▶ **BRIEF**:
The response must contain each line of the material that holds "scrollbar".

-*-*-

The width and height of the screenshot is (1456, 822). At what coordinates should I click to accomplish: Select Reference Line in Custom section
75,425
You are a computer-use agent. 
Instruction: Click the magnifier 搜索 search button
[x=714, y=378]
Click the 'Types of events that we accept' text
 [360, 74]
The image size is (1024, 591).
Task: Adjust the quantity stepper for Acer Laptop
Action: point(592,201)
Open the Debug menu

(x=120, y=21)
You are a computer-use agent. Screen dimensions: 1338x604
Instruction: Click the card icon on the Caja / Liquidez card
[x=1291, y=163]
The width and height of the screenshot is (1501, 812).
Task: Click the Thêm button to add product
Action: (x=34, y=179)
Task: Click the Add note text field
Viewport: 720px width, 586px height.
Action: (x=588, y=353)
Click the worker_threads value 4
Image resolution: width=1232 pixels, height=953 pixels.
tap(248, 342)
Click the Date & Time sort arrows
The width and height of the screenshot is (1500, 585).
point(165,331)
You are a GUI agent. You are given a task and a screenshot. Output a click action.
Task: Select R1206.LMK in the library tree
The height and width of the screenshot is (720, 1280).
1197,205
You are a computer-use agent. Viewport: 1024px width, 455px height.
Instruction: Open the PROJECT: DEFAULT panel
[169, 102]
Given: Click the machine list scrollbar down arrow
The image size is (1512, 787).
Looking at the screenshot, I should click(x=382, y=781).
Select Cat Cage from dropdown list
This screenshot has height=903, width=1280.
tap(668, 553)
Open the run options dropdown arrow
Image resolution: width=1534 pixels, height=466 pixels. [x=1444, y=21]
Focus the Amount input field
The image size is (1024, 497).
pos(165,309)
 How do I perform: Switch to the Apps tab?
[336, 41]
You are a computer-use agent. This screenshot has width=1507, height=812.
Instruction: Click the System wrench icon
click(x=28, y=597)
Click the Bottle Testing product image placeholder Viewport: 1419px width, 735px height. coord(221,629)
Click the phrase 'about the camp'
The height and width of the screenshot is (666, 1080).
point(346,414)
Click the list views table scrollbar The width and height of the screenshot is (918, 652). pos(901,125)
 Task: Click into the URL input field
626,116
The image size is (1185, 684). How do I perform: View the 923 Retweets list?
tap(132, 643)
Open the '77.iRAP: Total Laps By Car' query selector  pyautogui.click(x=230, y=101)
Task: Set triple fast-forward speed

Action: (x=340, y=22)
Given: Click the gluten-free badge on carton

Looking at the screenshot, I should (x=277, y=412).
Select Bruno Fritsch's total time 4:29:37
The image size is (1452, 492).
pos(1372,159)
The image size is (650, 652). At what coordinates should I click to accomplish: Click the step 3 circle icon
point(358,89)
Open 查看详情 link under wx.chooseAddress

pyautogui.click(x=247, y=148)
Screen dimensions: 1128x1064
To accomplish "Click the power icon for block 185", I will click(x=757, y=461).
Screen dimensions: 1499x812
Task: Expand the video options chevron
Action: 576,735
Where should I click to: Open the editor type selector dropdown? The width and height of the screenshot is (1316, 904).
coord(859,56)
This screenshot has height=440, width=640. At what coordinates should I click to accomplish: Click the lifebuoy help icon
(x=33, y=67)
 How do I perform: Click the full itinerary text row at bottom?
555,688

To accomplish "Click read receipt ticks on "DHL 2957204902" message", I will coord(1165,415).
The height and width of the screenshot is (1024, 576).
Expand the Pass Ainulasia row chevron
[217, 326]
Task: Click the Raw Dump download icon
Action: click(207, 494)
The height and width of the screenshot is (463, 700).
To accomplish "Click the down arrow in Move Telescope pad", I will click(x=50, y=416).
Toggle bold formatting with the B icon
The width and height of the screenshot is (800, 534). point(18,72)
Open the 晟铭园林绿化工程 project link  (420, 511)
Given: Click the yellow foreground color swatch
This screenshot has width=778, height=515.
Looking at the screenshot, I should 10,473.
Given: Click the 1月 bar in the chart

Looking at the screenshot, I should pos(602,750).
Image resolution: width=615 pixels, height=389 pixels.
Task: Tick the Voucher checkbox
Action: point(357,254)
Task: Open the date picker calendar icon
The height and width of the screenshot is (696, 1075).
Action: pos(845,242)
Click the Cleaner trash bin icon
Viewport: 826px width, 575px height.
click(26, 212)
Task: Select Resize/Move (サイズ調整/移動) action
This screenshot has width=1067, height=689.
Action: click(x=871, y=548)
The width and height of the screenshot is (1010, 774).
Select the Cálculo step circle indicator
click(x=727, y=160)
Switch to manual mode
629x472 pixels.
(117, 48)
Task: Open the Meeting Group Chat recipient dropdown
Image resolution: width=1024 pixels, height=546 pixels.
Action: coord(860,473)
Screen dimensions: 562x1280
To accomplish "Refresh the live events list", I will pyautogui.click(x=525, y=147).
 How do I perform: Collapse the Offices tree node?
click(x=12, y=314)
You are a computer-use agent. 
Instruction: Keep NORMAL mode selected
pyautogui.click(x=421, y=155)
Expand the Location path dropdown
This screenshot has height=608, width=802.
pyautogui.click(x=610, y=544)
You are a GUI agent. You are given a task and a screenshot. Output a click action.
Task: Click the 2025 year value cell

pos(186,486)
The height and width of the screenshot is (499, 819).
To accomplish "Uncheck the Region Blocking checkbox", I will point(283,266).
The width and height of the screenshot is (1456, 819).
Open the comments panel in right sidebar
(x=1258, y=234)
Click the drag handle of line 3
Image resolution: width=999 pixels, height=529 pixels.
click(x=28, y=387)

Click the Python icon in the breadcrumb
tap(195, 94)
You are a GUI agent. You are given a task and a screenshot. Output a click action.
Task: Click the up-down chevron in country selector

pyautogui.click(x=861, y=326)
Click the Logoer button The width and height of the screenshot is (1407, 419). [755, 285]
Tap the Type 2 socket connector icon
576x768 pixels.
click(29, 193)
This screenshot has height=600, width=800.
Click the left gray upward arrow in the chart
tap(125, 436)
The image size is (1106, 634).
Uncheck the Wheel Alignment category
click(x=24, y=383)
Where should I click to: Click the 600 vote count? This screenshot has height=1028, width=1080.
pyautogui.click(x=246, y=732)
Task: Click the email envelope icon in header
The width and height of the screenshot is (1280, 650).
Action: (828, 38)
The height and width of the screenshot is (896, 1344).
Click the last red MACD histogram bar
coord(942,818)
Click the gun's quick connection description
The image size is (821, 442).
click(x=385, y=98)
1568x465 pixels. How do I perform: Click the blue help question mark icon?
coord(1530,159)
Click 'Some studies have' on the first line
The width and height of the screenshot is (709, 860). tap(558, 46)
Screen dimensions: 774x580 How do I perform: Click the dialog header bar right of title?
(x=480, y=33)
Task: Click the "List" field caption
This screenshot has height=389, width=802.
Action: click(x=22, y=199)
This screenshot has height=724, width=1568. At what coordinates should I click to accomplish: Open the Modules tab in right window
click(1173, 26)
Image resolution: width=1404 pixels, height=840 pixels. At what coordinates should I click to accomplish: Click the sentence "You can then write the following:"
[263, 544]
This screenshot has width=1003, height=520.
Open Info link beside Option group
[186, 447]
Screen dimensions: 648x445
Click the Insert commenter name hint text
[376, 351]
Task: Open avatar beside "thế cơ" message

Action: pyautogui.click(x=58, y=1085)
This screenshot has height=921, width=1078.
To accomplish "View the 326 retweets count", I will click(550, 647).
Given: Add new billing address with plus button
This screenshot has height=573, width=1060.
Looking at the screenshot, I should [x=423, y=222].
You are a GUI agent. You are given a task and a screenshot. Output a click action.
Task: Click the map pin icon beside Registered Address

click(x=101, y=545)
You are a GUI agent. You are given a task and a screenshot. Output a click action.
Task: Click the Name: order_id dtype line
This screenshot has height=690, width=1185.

-*-*-

▶ **EXERCISE ANSWER**:
Given: Click the machine list scrollbar down arrow
Click the list views table scrollbar The width and height of the screenshot is (918, 652). pos(901,125)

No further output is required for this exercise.